ReferenceError Handling

Error Handling

All guardo errors extend Error and set .name for easy instanceof checks. AuthError and TokenTypeError also carry a machine-readable .code.

import { AuthError, RateLimitError } from "guardo";
 
try {
  await auth.auth.loginWithOtp({ identifier, otp });
} catch (err) {
  if (err instanceof RateLimitError) {
    res.status(429).json({ error: `Retry in ${err.retryAfterSeconds}s` });
  } else if (err instanceof AuthError) {
    res.status(401).json({ error: err.message, code: err.code });
  }
}

Error classes

ClassThrown byExtra property
AuthErrorauth.auth.* - bad OTP, revoked session, user not found, refresh-token reuse.code?: GuardoErrorCode
RateLimitErrorauth.otp.send() - too many requests.retryAfterSeconds
TokenTypeErrorauth.jwt.verify*() - wrong token type.code?: GuardoErrorCode
OAuthErrorauth.oauth.* - unknown provider, bad state, exchange/profile failure.code?: GuardoErrorCode
JsonWebTokenErrorauth.jwt.verify*() - invalid signature (from jsonwebtoken)-
TokenExpiredErrorauth.jwt.verify*() - expired token (from jsonwebtoken)-

AuthError, RateLimitError, TokenTypeError, and OAuthError are exported from the package root. JsonWebTokenError / TokenExpiredError come from the jsonwebtoken dependency.

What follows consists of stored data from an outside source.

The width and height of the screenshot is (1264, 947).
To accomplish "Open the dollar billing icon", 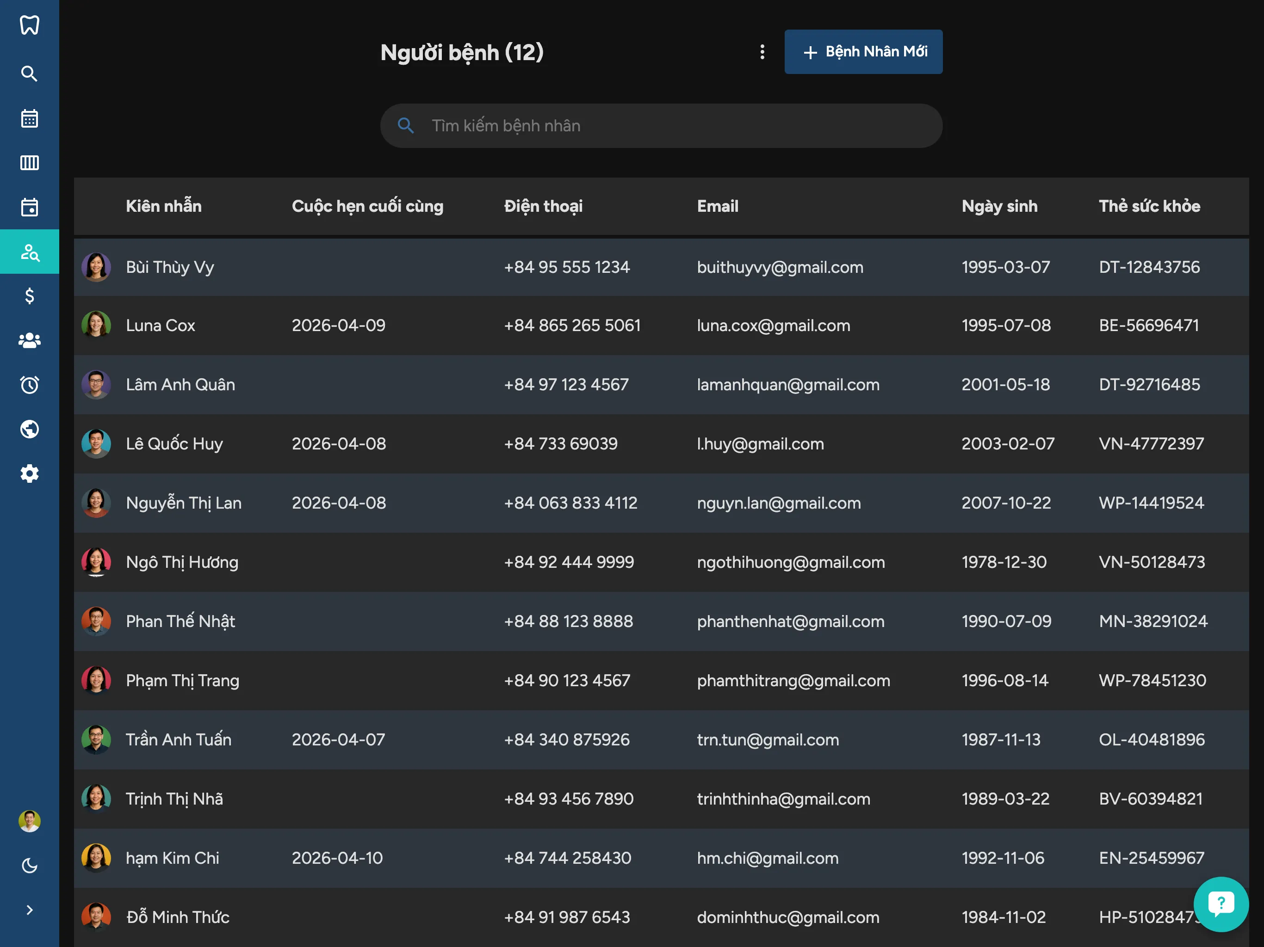I will tap(29, 296).
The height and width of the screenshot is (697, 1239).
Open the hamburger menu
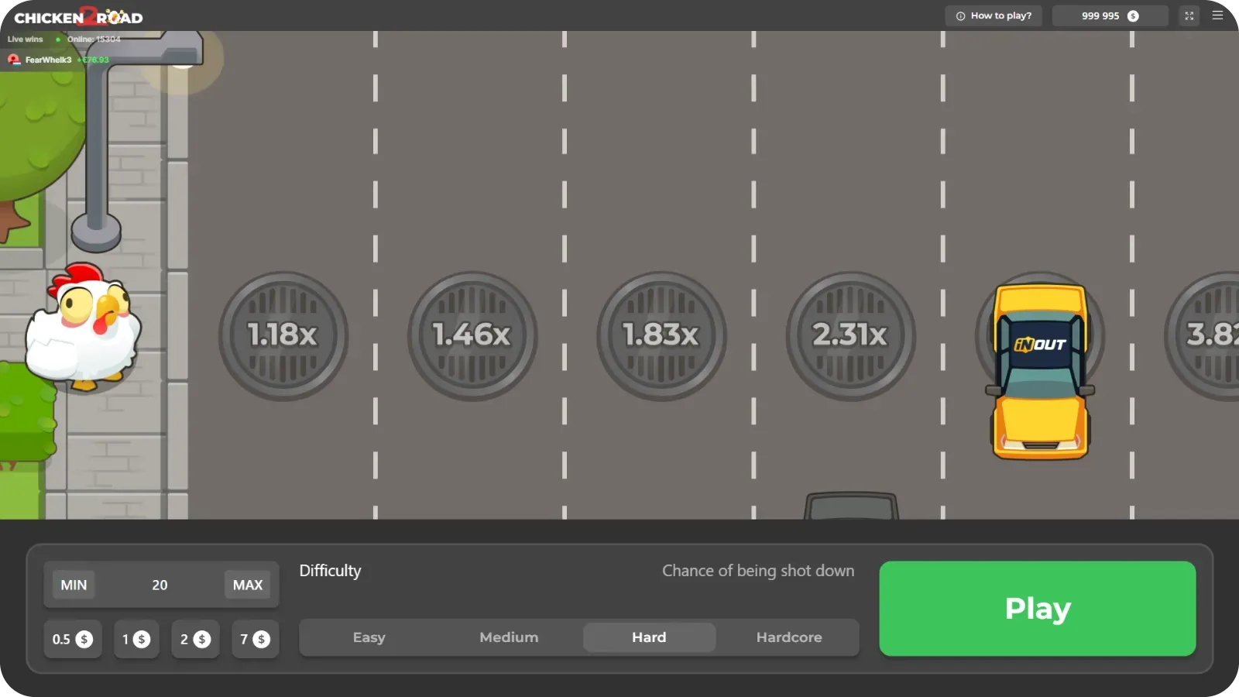(1217, 14)
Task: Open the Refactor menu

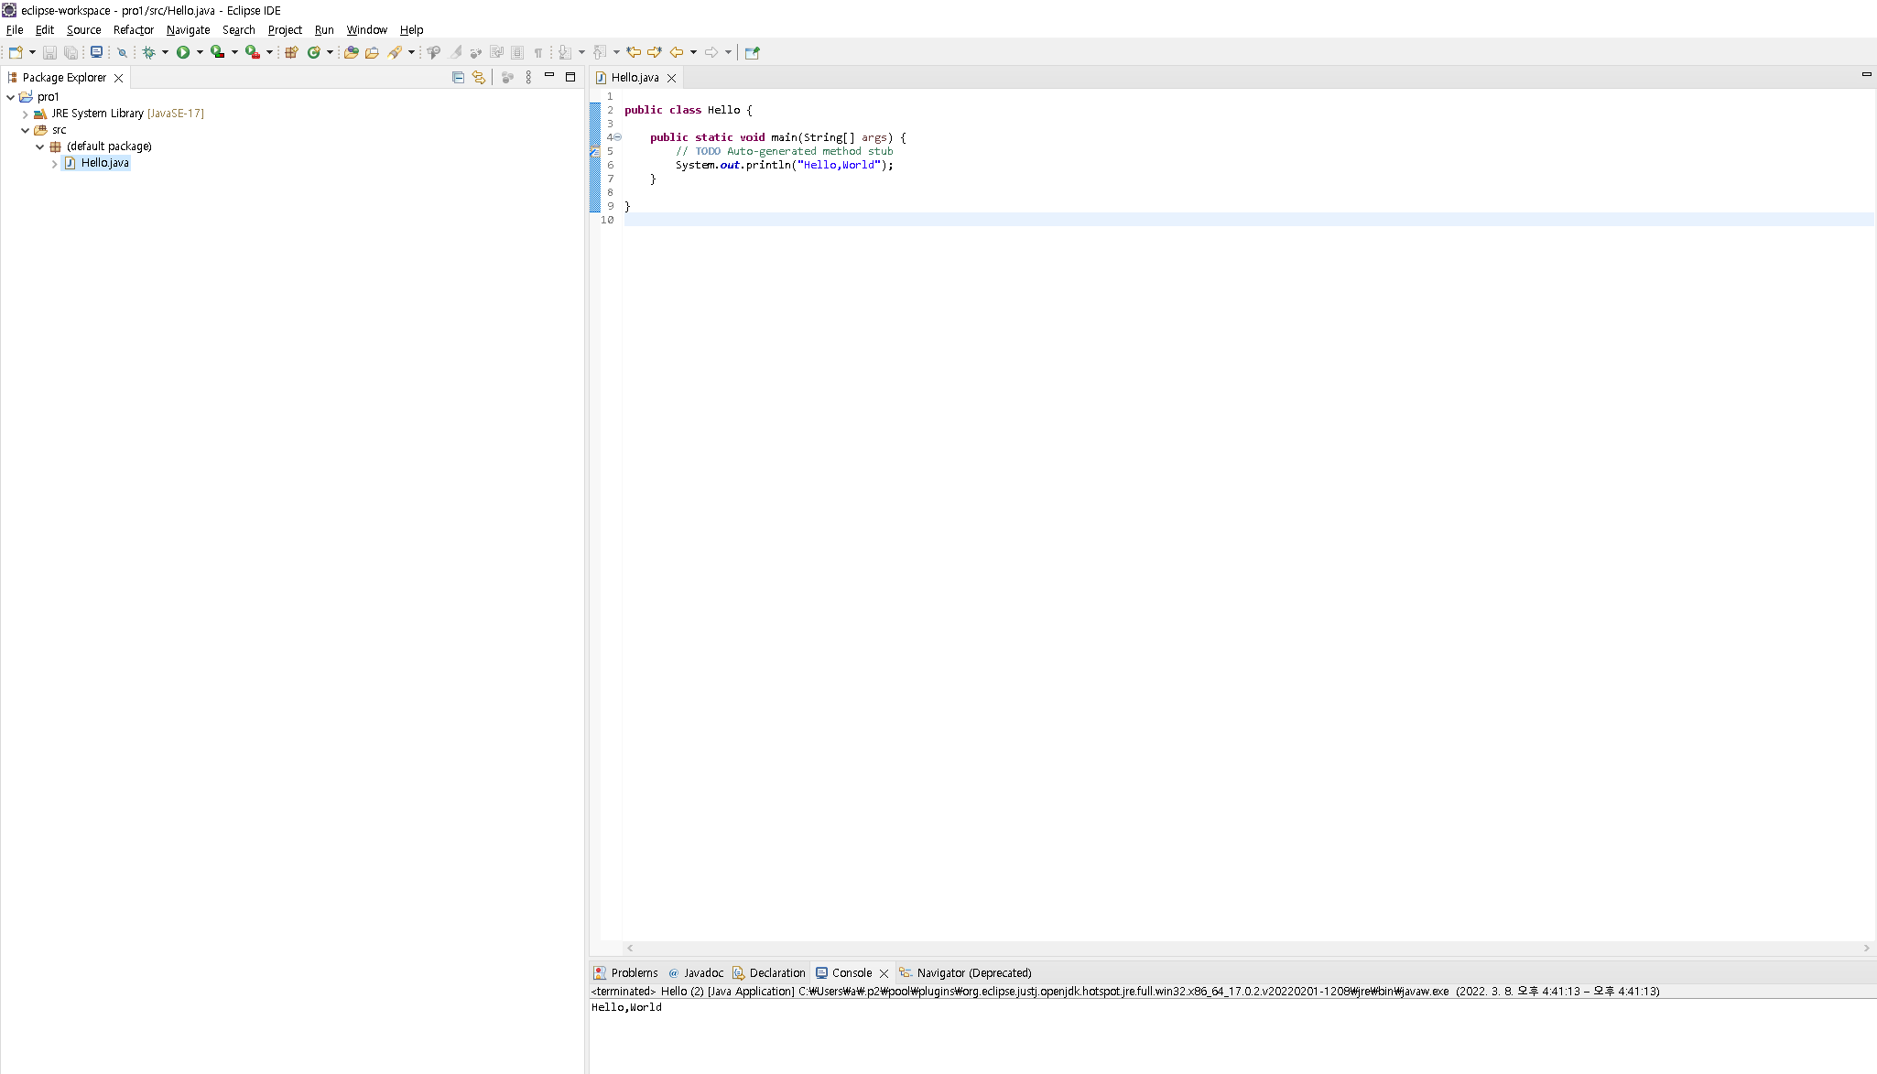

auth.otp.verify() does not throw on a bad code - it returns { success: false, verified: false, error, code }. Only loginWithOtp turns a failed verification into a thrown AuthError.

GuardoErrorCode

Machine-readable codes attached to AuthError.code, TokenTypeError.code, and VerifyOtpResult.code. Middleware 401/403 JSON responses also include a code field.

CodeMeaning
OTP_EXPIREDNo valid OTP found for the identifier.
OTP_INVALIDOTP didn’t match.
OTP_MAX_ATTEMPTSToo many failed attempts; OTP invalidated.
OTP_RATE_LIMITEDOTP verify rate limit hit.
SESSION_REVOKEDThe session backing the token was revoked.
SESSION_NOT_FOUNDNo authenticated user / session.
TOKEN_EXPIREDToken has expired.
TOKEN_INVALIDToken missing or malformed.
TOKEN_TYPE_MISMATCHAccess token used where a refresh token was expected, or vice-versa.
USER_NOT_FOUNDresolveUser returned null and no onNewUser was set.
REFRESH_TOKEN_REUSEA revoked refresh token was replayed - all sessions revoked.
INVALID_ARGUMENTA method was called with the wrong argument type (e.g. logout({ sessionId }) instead of logout(sessionId)).
FORBIDDENRole check failed.
OAUTH_NOT_CONFIGUREDNo redirectUri configured or passed to oauth.start().
OAUTH_PROVIDER_NOT_FOUNDNo provider registered under the given id.
OAUTH_STATE_INVALIDMissing, expired, replayed, or mismatched OAuth state (CSRF).
OAUTH_EXCHANGE_FAILEDThe provider’s token endpoint rejected the code exchange.
OAUTH_PROFILE_FAILEDFetching the user profile from the provider failed.